I am working on a mortality prediction (binary outcome) problem with “base mortality probability” as my offset in the XGboost problem.
I have used gbtree booster and binary:logistic objective function. In my data data I have multiple observations/records having same X values but different offset values.
As per my understanding (please correct me, if wrong) the XGBoost under binary:logistic setup tries to fit a model of below representation. log(p/1-p) = offset + F(x). Where F(x) is optimized (for a specific loss function) using splits with various X values.
Thus, when the X values are exactly same, to get the F(x), I can use the predicted output (with outputmargin = True option) and subtract the offset from here. However, when I got the output, it turned out in the above mentioned approach, I am getting different values F(X) for a same set X. I believe the way offset is handled internally in the XGBoost is different from my understanding. Can anyone explain me this method/mathematical formulation of handlng offset.

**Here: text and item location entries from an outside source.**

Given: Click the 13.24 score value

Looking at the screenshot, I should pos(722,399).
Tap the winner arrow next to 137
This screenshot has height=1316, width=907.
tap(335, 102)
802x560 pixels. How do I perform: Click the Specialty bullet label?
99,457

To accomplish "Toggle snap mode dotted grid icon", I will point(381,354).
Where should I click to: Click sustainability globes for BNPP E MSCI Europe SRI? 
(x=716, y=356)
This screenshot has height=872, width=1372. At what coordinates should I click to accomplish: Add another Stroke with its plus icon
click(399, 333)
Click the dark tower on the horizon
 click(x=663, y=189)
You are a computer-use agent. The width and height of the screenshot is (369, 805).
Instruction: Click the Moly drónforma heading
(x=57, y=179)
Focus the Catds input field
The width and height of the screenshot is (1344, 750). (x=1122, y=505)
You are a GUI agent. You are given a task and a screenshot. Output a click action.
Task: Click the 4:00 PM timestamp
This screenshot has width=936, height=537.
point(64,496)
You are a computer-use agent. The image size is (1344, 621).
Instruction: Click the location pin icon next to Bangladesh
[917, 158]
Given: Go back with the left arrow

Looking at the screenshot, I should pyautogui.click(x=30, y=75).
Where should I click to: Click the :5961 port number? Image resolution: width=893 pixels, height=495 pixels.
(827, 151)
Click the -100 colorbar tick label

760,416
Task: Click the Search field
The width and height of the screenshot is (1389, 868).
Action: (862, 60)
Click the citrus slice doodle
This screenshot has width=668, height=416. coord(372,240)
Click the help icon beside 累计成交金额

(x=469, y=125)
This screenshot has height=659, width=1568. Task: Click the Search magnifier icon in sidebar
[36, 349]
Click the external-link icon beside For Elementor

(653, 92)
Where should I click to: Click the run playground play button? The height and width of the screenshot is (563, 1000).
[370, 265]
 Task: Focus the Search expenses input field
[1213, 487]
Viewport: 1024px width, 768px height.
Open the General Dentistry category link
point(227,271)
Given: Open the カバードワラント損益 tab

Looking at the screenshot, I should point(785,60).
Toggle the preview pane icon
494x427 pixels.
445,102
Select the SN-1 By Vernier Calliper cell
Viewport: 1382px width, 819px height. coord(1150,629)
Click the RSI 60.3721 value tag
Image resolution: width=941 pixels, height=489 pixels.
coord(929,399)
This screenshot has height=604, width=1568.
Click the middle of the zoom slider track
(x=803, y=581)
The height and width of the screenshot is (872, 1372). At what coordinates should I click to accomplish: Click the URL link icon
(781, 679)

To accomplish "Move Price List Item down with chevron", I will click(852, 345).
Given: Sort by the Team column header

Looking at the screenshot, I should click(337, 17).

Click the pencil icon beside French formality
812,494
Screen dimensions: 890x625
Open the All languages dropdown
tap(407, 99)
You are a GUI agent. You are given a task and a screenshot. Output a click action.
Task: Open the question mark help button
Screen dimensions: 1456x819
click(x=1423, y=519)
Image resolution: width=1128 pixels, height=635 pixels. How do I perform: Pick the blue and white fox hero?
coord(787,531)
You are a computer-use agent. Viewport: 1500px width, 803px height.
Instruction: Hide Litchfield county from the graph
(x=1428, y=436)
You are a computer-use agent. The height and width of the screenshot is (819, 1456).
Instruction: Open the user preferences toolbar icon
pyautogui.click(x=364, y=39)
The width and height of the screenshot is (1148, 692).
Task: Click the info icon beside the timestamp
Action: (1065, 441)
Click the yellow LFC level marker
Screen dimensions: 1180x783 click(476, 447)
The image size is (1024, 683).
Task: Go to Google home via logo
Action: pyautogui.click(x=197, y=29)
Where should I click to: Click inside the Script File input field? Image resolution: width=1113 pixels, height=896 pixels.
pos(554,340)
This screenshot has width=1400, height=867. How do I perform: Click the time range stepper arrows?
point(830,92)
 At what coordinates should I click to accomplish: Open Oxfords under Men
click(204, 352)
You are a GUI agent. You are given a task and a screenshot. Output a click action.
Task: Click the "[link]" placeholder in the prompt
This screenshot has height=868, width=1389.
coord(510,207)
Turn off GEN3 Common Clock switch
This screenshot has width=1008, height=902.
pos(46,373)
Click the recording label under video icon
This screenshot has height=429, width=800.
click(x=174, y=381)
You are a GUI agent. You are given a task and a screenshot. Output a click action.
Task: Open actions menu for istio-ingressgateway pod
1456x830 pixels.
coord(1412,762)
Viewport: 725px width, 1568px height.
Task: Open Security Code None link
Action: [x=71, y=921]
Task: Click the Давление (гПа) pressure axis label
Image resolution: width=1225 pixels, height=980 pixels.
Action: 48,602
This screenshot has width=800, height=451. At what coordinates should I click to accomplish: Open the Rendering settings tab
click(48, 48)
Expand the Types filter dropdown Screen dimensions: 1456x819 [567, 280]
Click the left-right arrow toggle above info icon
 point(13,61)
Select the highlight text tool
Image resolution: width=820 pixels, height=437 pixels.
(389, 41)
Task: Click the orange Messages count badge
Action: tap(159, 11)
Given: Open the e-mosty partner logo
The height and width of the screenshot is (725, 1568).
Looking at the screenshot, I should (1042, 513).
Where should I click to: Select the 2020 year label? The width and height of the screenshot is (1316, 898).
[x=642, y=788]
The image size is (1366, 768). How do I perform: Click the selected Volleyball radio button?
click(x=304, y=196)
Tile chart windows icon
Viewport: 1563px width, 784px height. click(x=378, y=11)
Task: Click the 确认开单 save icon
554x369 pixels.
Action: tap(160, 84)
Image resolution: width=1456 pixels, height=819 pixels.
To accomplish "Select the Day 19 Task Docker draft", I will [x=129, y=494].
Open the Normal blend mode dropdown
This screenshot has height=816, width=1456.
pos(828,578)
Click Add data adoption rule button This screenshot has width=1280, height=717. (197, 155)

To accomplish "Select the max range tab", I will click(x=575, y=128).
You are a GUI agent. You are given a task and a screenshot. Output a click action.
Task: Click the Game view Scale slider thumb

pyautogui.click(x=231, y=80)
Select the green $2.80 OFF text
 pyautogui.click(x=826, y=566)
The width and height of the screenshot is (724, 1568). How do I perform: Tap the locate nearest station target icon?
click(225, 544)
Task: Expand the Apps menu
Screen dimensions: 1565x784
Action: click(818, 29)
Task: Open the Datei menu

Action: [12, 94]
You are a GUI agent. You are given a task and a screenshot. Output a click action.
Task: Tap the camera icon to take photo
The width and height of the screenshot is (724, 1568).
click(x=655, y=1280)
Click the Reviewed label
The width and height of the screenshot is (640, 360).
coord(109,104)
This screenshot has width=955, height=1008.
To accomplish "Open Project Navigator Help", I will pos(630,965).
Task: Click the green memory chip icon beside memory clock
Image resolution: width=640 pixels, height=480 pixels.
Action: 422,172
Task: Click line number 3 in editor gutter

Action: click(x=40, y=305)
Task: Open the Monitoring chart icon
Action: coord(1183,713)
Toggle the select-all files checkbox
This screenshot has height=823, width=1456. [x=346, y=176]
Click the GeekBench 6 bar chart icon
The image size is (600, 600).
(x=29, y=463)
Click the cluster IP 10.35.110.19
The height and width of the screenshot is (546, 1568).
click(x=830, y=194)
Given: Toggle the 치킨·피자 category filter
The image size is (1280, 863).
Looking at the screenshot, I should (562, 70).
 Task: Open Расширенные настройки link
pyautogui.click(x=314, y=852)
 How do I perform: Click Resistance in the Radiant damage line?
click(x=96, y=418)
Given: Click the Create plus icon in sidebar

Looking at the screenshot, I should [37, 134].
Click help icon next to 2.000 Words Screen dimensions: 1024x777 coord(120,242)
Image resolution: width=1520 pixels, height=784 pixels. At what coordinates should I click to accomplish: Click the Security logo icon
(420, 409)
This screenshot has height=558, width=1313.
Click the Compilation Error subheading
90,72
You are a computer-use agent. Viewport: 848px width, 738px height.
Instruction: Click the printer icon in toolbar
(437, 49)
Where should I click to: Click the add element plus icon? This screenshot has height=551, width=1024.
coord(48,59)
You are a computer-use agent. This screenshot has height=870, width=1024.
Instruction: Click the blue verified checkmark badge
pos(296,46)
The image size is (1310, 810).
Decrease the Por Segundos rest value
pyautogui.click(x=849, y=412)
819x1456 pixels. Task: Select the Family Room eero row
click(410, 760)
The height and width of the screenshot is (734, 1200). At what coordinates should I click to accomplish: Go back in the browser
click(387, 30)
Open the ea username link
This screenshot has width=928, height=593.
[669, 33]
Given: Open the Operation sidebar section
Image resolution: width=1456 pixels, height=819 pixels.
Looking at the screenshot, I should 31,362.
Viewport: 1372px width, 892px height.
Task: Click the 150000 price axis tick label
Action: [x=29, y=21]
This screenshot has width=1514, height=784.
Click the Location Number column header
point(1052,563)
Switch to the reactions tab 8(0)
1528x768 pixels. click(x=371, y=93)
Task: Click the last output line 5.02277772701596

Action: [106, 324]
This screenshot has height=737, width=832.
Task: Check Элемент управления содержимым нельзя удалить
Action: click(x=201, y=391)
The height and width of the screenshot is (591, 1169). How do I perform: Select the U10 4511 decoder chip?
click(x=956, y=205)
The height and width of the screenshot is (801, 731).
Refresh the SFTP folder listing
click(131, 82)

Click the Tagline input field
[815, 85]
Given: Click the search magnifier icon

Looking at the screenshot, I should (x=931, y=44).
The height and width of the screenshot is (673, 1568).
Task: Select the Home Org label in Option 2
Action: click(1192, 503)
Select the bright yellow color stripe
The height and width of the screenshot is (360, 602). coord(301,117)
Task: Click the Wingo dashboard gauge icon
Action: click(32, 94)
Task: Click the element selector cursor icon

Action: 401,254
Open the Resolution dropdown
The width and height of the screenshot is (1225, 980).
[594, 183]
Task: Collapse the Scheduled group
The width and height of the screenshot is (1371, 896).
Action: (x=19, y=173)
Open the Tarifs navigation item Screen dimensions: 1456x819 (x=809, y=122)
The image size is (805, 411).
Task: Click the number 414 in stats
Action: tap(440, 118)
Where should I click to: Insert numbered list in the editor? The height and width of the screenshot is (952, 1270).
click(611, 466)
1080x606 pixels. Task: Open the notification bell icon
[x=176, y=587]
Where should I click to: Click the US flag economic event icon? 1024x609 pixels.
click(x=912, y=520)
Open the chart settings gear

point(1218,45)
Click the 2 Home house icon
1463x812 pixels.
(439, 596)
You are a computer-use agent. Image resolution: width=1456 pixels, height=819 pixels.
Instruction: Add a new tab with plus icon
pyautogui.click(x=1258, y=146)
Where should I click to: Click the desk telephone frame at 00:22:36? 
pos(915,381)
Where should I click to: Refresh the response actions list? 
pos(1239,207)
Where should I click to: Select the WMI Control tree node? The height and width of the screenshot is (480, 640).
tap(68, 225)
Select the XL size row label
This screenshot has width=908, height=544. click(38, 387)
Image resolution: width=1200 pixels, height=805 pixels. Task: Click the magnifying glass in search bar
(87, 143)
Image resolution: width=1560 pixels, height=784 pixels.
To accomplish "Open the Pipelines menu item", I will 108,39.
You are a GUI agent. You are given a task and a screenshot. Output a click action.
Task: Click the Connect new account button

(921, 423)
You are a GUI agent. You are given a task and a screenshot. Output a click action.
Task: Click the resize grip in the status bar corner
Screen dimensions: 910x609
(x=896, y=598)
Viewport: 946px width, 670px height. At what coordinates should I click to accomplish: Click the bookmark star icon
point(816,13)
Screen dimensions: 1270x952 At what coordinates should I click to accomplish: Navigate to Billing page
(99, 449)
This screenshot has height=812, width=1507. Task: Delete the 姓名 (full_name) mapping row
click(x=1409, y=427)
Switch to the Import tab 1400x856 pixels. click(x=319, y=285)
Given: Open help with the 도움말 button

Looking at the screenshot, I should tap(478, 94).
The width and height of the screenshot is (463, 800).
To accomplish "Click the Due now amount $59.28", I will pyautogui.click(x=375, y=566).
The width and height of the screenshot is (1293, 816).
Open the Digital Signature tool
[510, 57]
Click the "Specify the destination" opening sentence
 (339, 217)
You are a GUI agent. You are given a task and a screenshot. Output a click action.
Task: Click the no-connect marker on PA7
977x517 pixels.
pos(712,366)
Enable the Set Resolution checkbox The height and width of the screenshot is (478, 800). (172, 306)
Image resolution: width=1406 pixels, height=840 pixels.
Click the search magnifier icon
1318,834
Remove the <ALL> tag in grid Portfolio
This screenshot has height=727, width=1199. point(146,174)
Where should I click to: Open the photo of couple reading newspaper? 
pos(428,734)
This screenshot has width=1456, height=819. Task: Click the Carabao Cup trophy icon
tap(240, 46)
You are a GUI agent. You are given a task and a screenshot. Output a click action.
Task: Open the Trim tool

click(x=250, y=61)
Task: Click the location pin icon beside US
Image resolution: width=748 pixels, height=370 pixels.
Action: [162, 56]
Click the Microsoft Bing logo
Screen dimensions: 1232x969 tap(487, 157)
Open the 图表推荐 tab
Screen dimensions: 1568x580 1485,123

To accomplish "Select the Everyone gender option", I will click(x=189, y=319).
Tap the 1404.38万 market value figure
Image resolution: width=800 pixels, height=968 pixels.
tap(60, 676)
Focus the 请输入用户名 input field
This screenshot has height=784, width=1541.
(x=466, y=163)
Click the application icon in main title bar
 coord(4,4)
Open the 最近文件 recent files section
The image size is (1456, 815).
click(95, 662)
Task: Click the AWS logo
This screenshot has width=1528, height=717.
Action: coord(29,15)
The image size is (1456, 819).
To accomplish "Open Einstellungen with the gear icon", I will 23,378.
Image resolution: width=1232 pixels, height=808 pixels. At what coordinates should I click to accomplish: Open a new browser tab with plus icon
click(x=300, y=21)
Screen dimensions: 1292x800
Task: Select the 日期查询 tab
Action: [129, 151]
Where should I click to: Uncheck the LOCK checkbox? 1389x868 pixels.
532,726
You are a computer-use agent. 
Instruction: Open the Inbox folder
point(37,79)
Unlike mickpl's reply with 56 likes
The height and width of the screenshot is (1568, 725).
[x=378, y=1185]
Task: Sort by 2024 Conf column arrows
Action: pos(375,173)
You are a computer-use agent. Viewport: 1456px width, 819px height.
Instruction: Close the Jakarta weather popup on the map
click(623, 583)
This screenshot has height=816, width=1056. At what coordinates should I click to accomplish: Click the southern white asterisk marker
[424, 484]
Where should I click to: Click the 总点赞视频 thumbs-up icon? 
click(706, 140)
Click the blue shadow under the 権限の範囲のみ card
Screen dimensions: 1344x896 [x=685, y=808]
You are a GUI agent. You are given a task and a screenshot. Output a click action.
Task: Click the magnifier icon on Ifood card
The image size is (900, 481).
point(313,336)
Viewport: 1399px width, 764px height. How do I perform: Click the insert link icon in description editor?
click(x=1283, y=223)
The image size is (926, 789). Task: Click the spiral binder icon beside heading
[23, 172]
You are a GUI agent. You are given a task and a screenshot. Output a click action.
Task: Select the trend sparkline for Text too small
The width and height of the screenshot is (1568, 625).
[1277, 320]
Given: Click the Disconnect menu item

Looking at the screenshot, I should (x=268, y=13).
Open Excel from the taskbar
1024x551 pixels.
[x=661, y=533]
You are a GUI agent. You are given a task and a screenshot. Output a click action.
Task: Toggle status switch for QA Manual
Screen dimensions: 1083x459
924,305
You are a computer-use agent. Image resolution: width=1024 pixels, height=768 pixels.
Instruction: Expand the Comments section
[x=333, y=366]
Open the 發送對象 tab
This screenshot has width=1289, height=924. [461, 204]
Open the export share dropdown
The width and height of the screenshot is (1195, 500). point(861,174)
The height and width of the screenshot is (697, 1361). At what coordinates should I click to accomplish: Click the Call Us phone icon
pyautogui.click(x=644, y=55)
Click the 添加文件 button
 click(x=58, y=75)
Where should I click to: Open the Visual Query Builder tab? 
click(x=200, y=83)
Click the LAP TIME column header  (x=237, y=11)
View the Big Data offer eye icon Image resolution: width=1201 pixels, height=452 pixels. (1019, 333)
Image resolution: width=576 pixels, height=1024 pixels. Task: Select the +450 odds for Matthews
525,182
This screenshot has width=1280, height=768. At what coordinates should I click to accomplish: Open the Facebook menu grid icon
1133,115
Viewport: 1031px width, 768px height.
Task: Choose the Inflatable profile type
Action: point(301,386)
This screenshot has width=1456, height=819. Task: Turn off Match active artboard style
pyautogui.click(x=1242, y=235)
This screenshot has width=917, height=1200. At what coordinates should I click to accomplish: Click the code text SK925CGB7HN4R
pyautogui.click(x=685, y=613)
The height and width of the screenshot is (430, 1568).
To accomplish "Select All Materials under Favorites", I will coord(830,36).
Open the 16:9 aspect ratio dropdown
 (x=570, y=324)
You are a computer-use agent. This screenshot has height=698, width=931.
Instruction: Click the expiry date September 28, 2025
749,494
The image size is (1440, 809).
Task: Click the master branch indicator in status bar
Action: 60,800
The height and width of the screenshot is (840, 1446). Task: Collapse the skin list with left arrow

I am specifically interested in extracting the value of F(x) (as this is additional information the model is providing) by adjusting the model prediction from the offset values.
Here are the sample codes:
x1 = runif(1000)
y1 = as.numeric(runif(1000)>.8)
y2 = as.numeric(runif(1000)>.8)
off1 = runif(1000)
off2 = runif(1000)
#stacking the data to have same X values
y = c(y1,y2)
off = c(off1,off2)
length(unique(off)) # shows unique 2000 values
length(unique(x)) # shows unique 1000 values, i.e. each X is repeated once (as expected)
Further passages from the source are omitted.